Read more. And weep. And then pass it on to inform others of the cruel reality of death by starvation.

This should be a no-brainer. We arrest people who treat animals this way. But the sickening reality is that the starvation of people who’s lives are considered no longer worth living happens way more often than we hear about — with the permission and assistance of the law.

What’s worse, euthanasia advocates honestly suggest that this method of killing is not as brutal as it looks and sounds.

There is a difference between a dying person who can no longer contain nutrition or hydration and a severely brain damaged/disabled person who cannot feed himself. There is a difference between allowing nature to take its course and actively starving a person to death.

Not only does denying patients of these basic human needs ultimately amount to euthanasia, but it can really only add to their suffering and discomfort – not to mention be an even harder sight for loved ones to bear.

Also, consider this: Martin Pistorious “woke up” from a PVS diagnosis after 12 years.
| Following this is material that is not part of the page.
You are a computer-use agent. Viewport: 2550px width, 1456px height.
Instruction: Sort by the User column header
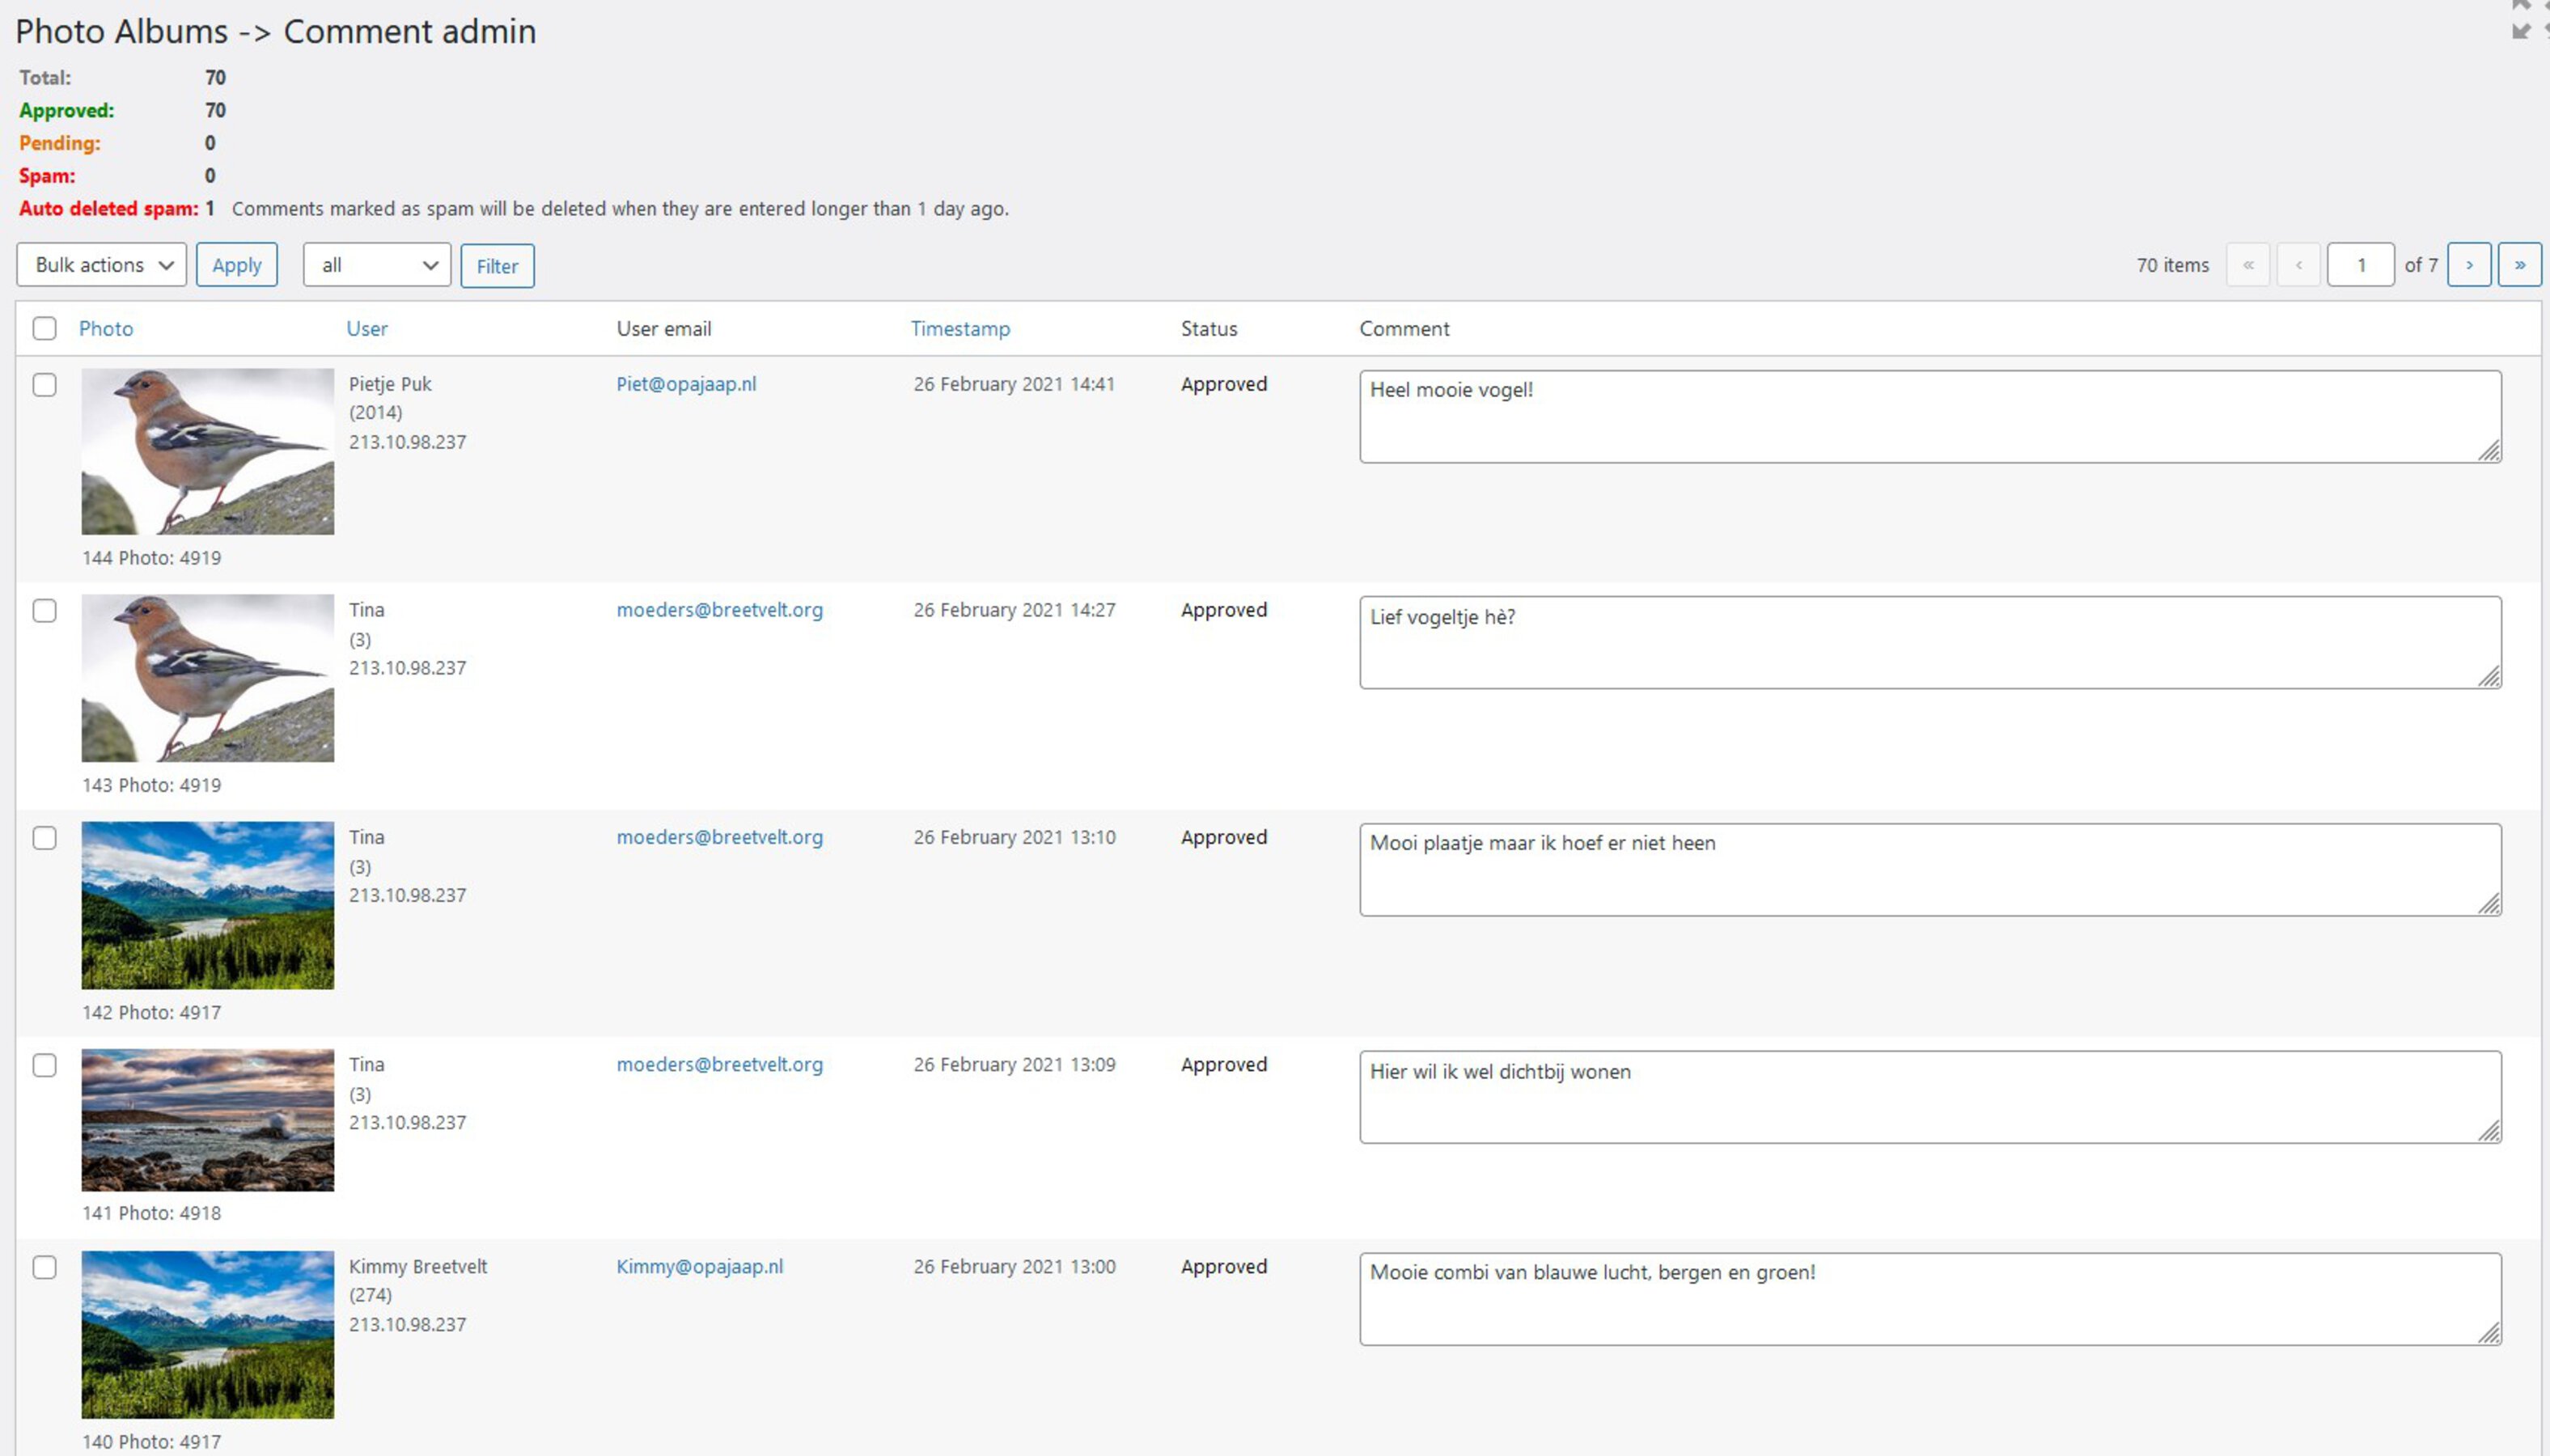[x=366, y=328]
In a new book, Pistorious has revealed that his mind was aware for most of those years. This should give us all pause — especially considering he’s not the first or only person something like this has happened to.

Despite our advanced technology, there’s still so little we know about the human brain. What we do know, however, is that people never become vegetables. They retain their humanity regardless of their state and deserve respect and love and the basic necessities in life, including food and water.